KAZANDIĞIMIZ TEK ŞEY…

Devrimden sonra sorunlar bitmedi. Sosyal sorunlar kendisini her geçen gün daha da ağır bir şekilde dayatıyor, adaletsizlik duygusu hakim durumda, yoksulluk giderek yayılıyor ve işsizlik artamaya devam ediyor.

17 Aralık 2010’da Sidi Buzid’de bedenini ateşe vererek rejimin devrilmesine yol açan ayaklanmayı ateşleyen Muhammed Buazizi isimli seyyar satıcı gibi, gençler kendilerini yakmaya devam ediyor. Tahminlere göre Tunus’ta bugün 350 bin ile 380 bin arasında genç diplomalı olmasına rağmen işsiz durumda. Bu gençler de “Diplomalı İşsizler Birliği” adı altında örgütleniyor.

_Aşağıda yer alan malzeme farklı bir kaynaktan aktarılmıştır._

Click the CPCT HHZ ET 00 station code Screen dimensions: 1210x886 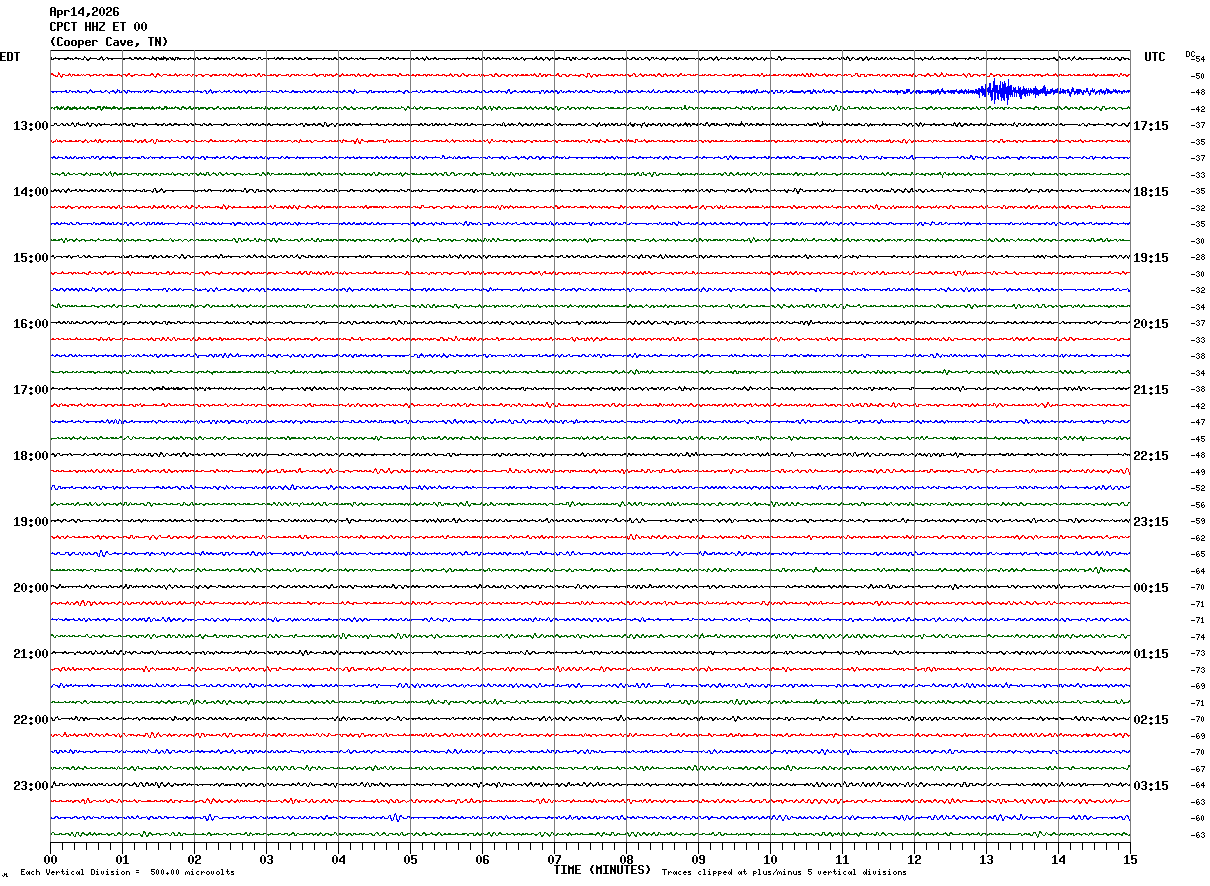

Genç bir işsiz olan Jaafar Moslim, alım gücünün olmadığını söylüyor. Moslim, “Kazandığımız tek şey özgürlük. Ama henüz bunun bilincinde değiliz. Bu özgürlüğü nasıl kullanacağımızı bilmiyoruz. Henüz yenidir bizim için ve bu zaman içinde düzelecek” diyor.

MÜCADELE EŞİT KOŞULLARDA DEĞİL

Kadınlar açısından durum daha da kötü. Her geçen gün daha fazla saldırı, cinsel şiddet, tecavüz, dışlama ve siyasi gözdağı yaşanıyor. Buna karşın kadınlar bugün, çok sayıda farklı sivil toplum örgütlenmeleri ile daha örgütlü durumdalar. Kadınlar sosyal ve siyasal yaşamda gerçek yerlerini kazanmak istiyor.

“Sefalet.” Kadınların ülkedeki durumuna ilişkin Jawad Ben Rjeb’in ağzından çıkan ilk kelime bu oluyor. Demokrat Kadınlar Derneği’nden Rjeb, “Biz feminist bir derneğiz” diyerek kendilerini tanıtırken, 70’li yıllarda kurulan feminist hareketin bir devamı olduklarının altını çiziyor. Rjeb, “Bugün şiddet mağduru kadınlar için bir dinleme ve yönlendirme merkezimiz var. Gençler için feminist bir üniversitemiz de var” diyor.

Rjeb’e göre, 26-30 Mart tarihleri arasında Tunus’ta yapılan Dünya Sosyal Forumu, ülkedeki değişimin kanıtı. Feminist Rjeb, “Bir diktatörle, bu noktaya gelemezdik” diye ekliyor.

Ama onlar açısından değişim mücadelesi eşit koşullarda yürütülmüyor. Ennahda partisinin Katar’dan finansal destek aldığını belirten Rjeb, şöyle devam ediyor: “Halen güvenlik sorunları var. İnsanlar polis şiddetine maruz kalıyor. Çok sayıda kadın mağdur dinleme merkezine geliyor. Genelde, yılda 220 başvuru oluyordu, bugün bu sayı yıl daha henüz yarılanmadan 200’ü geçti.”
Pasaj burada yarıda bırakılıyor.